Metabolismo vulnerabile

Anche gli anziani dovrebbero però prestare attenzione, nonostante abitudini consolidate come quella di bere soprattutto durante i pasti. Un modello di consumo "positivo" che dopo i 65 anni richiede comunque delle precauzioni. Il fisico risponde infatti diversamente alla tossicità dell'alcol all'avanzare dell'età, metabolizzando peggio l'alcol. Col tempo la quantità di acqua presente nell’organismo si riduce, per cui di la capacità di diluire l’alcol e tollerarne gli effetti è inferiore. Altro fattore di rischio è determinato dall'ingestione di farmaci, spesso incompatibile con bevande alcoliche. La relazione identifica anche i consumatori reputati "a rischio", calcolati in circa 8milioni e 600mila persone (di cui quasi 6milioni di sesso maschile) che non hanno seguito le indicazioni di salute pubblica che raccomandano "moderazione" e responsabilità. L'allarme maggiore è centrato nella delicata fascia d'età dei 16-17 anni, quella dove secondo l'Oms il consumo non moderato fa più danni, aumentando del 20/30% la possibilità di cadere successivamente nell'alcolismo, oltre a rischi superiori di sviluppare cancro e altre patologie.

Alcolismo: dagli eccessi ai ricoveri

La dipendenza da alcol non è facile da quantificare, ma in base ai dati diffusi da appositi gruppi e servizi specializzati, nel 2020 sono stati presi in carico 64.527 soggetti affetti da alcolismo, di cui quasi un quarto del totale rappresentato da utenti nuovi.

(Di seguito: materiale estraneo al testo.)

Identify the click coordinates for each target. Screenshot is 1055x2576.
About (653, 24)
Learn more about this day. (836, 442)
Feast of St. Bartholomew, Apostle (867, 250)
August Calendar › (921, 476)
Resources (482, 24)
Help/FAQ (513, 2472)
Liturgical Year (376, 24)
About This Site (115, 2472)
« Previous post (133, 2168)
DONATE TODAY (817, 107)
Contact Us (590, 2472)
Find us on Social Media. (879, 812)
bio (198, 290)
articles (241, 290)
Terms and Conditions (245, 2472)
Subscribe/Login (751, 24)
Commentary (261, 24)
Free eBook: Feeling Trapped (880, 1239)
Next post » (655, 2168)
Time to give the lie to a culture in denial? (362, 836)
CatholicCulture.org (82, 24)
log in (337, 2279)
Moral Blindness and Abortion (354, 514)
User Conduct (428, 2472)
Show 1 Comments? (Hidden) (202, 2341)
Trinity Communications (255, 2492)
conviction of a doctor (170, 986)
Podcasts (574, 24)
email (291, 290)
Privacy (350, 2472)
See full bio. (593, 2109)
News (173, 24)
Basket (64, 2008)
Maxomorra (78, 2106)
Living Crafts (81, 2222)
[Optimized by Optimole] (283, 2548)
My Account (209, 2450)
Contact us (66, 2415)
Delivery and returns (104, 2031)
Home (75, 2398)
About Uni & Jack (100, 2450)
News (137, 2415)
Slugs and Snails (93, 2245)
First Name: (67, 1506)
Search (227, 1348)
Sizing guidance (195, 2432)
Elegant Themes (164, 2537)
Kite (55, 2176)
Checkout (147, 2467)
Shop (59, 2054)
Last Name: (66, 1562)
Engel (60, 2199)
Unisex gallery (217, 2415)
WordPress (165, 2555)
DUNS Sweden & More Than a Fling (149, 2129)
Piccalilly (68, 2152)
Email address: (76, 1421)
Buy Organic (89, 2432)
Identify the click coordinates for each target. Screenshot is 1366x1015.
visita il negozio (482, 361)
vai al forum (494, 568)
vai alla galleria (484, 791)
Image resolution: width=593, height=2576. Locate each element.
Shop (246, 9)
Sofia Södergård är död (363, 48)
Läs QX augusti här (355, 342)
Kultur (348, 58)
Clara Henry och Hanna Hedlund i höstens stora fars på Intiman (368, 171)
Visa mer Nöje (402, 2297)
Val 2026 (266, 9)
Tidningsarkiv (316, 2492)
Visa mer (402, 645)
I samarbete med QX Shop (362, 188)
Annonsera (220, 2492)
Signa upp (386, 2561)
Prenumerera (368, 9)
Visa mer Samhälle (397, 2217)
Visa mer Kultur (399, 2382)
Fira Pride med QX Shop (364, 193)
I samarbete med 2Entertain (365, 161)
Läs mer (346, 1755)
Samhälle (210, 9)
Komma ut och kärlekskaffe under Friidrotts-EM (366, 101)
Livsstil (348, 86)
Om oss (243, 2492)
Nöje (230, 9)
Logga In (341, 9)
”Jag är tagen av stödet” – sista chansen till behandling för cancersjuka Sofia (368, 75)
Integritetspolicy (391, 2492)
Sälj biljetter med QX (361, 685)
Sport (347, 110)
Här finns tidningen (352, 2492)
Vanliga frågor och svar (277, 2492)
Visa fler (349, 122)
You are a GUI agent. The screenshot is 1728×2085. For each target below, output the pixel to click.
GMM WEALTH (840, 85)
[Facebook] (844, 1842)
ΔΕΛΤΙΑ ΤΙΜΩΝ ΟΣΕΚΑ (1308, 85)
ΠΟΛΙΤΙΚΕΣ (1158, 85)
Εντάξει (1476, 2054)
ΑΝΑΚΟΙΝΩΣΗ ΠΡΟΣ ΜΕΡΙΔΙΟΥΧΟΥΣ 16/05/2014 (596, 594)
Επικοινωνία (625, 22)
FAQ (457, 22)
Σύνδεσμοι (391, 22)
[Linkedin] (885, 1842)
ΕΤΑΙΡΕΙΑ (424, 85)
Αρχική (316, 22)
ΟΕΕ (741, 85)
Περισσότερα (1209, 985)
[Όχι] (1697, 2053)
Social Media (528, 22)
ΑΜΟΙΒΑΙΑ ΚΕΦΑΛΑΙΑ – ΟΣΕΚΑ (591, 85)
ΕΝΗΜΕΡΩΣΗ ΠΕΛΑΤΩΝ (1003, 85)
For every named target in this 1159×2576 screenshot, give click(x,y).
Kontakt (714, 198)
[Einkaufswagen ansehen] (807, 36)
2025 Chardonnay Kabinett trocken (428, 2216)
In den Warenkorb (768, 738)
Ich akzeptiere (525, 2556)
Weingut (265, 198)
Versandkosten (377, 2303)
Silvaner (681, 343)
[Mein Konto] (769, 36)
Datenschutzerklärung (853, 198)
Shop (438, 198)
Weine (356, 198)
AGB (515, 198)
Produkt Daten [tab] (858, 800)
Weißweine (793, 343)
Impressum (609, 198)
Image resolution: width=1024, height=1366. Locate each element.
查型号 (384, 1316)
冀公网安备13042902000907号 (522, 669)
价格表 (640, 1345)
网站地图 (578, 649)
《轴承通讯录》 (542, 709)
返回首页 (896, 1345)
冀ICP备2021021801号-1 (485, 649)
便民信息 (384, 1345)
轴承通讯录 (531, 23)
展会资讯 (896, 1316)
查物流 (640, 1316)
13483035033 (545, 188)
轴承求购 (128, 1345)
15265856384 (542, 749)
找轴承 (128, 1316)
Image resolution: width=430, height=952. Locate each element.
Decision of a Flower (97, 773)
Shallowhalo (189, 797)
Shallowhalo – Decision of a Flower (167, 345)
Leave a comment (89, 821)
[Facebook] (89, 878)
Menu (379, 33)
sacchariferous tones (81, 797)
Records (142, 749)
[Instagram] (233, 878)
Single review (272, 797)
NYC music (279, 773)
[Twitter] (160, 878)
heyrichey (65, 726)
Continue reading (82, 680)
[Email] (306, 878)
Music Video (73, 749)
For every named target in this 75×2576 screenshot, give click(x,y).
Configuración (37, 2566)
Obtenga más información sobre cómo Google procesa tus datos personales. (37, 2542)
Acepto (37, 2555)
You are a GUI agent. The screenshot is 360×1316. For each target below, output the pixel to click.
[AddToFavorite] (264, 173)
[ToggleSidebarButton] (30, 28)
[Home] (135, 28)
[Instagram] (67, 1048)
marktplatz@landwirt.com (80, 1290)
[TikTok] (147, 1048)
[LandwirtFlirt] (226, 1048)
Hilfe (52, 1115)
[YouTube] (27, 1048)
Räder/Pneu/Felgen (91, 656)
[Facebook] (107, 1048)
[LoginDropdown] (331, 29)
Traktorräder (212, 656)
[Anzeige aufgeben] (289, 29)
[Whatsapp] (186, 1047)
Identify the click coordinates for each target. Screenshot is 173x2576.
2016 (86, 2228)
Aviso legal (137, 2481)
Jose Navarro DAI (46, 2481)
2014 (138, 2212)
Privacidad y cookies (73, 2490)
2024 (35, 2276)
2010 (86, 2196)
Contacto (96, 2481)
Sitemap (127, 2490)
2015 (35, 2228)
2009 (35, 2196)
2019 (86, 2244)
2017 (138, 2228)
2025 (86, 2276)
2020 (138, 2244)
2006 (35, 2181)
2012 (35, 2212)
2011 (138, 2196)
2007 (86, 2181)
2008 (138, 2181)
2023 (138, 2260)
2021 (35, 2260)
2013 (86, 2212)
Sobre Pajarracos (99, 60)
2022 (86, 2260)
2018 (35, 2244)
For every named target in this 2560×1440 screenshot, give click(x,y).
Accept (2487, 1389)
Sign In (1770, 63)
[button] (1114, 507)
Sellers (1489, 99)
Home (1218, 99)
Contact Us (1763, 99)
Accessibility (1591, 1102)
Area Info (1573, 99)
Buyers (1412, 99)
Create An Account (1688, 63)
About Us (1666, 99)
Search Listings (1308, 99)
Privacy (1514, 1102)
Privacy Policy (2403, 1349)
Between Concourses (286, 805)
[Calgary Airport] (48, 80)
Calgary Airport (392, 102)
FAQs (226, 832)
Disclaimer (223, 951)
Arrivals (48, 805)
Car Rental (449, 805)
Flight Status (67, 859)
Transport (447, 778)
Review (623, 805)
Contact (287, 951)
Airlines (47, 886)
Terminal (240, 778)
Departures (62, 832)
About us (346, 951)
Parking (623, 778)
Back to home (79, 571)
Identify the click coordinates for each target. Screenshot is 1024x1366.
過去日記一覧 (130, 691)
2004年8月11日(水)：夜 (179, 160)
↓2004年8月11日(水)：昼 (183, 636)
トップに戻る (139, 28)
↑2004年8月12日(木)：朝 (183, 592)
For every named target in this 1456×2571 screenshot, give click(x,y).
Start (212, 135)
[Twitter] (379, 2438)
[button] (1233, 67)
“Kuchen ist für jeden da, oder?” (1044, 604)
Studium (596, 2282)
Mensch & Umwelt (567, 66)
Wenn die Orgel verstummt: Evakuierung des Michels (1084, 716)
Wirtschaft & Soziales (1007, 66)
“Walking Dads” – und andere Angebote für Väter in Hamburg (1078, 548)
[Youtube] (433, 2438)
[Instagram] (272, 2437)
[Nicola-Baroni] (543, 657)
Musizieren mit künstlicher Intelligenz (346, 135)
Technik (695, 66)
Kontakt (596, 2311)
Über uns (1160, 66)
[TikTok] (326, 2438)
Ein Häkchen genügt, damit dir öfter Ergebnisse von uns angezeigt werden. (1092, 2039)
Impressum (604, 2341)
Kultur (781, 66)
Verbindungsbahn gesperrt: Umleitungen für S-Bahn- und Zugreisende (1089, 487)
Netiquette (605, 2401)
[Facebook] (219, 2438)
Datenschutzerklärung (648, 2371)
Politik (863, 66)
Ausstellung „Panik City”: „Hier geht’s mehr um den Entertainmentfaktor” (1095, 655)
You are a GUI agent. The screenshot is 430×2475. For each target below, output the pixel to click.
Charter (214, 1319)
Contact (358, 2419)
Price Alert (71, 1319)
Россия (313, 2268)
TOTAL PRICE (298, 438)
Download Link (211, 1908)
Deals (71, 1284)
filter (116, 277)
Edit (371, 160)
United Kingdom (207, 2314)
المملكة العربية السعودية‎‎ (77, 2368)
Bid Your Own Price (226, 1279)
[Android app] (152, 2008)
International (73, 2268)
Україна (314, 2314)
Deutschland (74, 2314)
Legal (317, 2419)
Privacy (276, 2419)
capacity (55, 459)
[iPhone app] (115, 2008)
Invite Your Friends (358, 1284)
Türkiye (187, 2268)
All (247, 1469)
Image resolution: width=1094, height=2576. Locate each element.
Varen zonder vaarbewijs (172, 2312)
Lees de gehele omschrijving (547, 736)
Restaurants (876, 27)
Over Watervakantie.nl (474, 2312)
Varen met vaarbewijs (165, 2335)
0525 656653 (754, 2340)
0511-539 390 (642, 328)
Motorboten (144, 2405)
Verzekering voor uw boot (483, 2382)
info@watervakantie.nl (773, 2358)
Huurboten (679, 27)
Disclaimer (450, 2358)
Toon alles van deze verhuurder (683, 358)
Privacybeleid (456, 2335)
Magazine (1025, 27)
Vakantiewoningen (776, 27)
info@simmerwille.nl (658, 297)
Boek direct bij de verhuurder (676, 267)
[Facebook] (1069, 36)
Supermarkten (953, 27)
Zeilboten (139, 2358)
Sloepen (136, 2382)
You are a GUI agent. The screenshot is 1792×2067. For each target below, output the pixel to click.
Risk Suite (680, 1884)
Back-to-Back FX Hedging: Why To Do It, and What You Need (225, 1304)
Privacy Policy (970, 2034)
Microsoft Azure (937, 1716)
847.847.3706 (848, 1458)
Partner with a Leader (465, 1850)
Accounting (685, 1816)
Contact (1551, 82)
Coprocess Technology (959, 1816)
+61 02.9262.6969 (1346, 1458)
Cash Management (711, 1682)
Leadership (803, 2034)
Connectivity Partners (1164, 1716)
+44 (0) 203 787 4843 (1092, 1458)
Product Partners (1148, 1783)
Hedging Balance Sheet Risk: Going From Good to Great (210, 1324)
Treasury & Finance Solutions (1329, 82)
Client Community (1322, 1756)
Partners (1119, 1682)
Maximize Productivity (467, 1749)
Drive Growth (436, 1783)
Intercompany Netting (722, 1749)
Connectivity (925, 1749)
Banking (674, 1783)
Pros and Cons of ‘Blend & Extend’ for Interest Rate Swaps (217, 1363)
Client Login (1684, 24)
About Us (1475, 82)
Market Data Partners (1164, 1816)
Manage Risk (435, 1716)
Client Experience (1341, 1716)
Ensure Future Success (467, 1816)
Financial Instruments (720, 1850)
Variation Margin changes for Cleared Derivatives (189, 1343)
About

Da notare che anche dopo appositi trattamenti, sono frequenti le ricadute. Una netta maggioranza dell'utenza (74,3%) ha un’età compresa tra i 30 e i 59 anni, mentre il 7,1% sono giovani al di sotto dei 30 anni. A preoccupare è la quota di individui in cura di 60 anni e oltre che raggiunge il 18,7% dell'utenza. A parte questi casi, possono esserci eccessi estemporanei, ma non privi di conseguenze. Come evidenzia la relazione governativa, ci sono stati poco più di 29mila accessi ai Pronto soccorso per abuso di alcol, soprattutto tra i giovani e con maggiore incidenza tra gli uomini. Dalle Schede di dimissione ospedaliera ne emergono oltre 43mila in cui almeno una patologia era attribuibile all’alcol, mentre sono state 1.224 le persone di età superiore a 15 anni decedute per patologie totalmente riconducibili all'alcol. In questi dati non rientrano incidenti e decessi legati agli incidenti stradali, riconducibili spesso ad alta velocità, consumo di droghe, eccesso di autovetture e, appunto, alcol.